Extrait:
● ● ● ●

L’insoumis

Triste soldat perdu…

L’aventure suicidaire et désespérée des combattants perdus et fous de l’OAS n’a pas tenté grand monde au cinéma : à part une courte séquence dans Le feu follet où Alain Leroy (Maurice Ronet) bavarde quelques instants, au Café de Flore avec les frères Minville (Romain Bouteille et François Gragnon), je ne connais guère que Le combat dans l’île avec Jean-Louis Trintignant réalisé par Alain Cavalier, comme cet Insoumis que je viens de revoir.

● ● ● ●

Données sources:
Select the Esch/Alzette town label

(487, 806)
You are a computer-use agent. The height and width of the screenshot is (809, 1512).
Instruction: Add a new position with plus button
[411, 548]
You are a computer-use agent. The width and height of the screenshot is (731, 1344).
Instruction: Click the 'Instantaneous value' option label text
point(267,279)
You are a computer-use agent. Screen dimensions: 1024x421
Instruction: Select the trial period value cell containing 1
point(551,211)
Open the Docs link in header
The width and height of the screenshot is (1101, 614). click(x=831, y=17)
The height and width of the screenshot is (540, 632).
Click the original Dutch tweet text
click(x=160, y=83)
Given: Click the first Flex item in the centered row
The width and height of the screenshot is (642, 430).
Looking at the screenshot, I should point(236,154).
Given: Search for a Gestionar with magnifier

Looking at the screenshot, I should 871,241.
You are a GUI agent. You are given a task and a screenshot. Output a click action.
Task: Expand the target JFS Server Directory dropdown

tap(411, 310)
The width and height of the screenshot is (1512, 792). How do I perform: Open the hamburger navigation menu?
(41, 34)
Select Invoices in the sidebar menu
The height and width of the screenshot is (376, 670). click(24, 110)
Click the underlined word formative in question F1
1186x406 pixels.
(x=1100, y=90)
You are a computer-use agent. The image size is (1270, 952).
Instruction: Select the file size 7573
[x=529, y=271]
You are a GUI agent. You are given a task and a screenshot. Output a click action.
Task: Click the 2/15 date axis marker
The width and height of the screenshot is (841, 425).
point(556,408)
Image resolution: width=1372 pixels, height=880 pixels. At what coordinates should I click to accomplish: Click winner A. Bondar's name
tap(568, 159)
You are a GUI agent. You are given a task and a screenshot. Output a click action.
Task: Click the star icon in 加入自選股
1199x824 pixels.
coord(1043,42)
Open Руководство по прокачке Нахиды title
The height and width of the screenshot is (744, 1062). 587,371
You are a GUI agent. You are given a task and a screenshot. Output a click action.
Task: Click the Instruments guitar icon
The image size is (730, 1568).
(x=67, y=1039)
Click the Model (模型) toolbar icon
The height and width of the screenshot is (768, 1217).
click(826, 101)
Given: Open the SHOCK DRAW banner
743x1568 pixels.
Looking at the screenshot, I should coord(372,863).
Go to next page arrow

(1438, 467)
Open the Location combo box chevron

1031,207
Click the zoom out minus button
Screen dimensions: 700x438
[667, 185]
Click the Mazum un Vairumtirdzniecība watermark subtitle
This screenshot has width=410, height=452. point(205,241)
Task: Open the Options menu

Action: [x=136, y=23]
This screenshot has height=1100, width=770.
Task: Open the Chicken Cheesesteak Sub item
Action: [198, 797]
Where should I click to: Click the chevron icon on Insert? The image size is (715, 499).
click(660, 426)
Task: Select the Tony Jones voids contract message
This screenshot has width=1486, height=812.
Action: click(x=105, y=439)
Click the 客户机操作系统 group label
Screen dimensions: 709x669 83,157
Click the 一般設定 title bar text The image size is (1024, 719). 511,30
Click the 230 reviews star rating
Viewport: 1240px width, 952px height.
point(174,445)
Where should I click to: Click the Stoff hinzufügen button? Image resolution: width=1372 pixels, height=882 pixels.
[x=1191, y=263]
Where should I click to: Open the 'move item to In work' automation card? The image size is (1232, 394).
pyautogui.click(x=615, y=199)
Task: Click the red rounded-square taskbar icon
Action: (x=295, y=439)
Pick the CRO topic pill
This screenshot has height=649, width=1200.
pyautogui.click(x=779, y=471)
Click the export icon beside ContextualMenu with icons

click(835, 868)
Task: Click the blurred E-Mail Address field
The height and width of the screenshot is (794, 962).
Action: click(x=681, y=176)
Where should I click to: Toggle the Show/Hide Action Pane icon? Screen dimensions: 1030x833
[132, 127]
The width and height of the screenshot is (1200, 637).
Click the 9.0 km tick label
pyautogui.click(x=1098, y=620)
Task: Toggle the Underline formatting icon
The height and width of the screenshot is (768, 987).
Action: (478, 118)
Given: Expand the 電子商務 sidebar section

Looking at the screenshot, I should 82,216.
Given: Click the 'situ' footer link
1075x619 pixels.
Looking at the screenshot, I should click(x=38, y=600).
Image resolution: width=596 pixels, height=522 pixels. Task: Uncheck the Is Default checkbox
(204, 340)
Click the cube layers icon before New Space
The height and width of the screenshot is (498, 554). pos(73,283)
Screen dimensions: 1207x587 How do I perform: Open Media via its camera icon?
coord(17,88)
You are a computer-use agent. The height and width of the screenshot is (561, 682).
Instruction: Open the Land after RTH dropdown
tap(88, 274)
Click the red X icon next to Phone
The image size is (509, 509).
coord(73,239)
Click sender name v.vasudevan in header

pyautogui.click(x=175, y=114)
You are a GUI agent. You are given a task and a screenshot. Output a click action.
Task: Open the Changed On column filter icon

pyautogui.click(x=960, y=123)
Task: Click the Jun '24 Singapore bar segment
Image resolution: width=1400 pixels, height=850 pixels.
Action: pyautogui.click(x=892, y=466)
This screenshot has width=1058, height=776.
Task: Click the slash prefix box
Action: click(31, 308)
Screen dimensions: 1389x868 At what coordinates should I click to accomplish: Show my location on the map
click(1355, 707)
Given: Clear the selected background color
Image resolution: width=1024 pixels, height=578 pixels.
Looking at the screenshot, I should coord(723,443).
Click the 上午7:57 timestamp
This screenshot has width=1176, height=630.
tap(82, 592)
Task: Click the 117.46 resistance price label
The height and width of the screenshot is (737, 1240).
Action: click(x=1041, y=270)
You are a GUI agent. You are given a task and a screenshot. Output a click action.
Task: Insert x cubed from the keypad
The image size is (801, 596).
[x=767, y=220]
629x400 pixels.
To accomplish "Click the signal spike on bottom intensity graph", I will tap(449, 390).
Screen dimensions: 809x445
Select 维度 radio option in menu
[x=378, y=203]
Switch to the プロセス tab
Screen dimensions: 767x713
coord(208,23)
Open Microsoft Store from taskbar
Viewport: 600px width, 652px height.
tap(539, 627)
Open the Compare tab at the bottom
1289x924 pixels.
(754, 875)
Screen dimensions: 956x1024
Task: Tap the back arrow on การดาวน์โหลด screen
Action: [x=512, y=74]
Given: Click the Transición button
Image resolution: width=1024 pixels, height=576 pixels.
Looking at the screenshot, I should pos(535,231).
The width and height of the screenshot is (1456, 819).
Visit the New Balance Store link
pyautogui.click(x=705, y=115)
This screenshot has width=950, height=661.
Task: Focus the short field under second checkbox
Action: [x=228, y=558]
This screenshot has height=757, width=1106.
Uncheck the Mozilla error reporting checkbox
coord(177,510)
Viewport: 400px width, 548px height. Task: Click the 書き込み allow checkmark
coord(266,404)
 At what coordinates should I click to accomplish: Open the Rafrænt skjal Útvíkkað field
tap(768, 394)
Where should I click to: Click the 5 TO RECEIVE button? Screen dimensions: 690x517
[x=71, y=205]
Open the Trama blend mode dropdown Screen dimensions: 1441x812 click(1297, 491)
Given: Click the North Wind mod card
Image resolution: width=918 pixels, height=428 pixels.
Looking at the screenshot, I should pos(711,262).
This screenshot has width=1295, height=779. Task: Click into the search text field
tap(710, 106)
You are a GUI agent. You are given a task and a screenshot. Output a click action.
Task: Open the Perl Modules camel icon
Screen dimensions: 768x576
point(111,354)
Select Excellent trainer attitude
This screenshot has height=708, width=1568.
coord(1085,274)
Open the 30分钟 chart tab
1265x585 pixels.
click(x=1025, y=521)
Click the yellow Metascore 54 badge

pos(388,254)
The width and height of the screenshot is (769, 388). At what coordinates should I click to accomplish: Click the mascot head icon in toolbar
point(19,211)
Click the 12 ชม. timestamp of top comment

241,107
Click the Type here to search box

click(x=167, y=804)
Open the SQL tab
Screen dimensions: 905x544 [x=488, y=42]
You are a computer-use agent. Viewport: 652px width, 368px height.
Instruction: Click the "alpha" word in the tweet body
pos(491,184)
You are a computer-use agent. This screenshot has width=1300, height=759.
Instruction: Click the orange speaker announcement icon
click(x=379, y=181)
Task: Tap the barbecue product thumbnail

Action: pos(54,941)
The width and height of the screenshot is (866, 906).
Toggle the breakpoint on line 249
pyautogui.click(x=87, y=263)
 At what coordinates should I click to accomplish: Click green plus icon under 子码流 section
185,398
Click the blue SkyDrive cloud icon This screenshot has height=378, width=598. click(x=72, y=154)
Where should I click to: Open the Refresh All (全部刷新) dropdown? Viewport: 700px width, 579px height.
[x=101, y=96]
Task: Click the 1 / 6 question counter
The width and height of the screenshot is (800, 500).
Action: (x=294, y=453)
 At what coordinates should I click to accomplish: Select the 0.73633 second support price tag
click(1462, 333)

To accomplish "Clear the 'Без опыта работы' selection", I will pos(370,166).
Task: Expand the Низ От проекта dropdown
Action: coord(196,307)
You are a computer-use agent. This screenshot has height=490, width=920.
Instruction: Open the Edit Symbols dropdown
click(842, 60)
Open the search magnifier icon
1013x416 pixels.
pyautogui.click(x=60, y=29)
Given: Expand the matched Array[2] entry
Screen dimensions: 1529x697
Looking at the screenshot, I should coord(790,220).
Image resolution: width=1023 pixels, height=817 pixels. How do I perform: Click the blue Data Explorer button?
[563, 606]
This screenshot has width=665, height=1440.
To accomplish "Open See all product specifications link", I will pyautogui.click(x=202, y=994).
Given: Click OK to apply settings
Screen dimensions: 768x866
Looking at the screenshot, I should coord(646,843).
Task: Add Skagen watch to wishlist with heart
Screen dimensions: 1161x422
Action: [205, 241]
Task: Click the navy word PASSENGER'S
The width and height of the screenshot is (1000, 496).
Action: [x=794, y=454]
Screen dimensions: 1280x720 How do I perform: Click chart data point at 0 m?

● ● ● ●

Détails de l'exercice: Écrivez la suite du texte sur le film L'insoumis, s'il vous plaît, en commençant juste après sa dernière phrase.

Réponse:
C’est drôle, parce que si les combats en Algérie ont été filmés, sans grande abondance mais quelquefois avec talent (La bataille d’AlgerLes Centurions, Avoir 20 ans dans les Aurès), il n’y a donc que très peu sur la période de l’écroulement de la présence française et la rage sanguinaire des derniers moments ; avec Le coup de sirocco d’Alexandre Arcady, intelligent, sensible et même poignant, on est déjà loin, on est déjà parti, on a changé de vie et de continent.

L’insoumis commence pourtant un peu comme tous les récits de combat ; on est en 1959, autour d’un ravin tragique et desséché de Kabylie et le légionnaire Thomas Vassenroot (Alain Delon) désobéit au lieutenant Fraser (Georges Géret) pour aller rechercher, au creux du ravin, un camarade blessé. Courage, agilité, indiscipline… le personnage est campé. On pourrait ajouter à ces qualificatifs celui d‘inutilité : car lorsqu’il parvient, sous les balles fusantes à rejoindre son camarade, il constate qu’il vient de mourir.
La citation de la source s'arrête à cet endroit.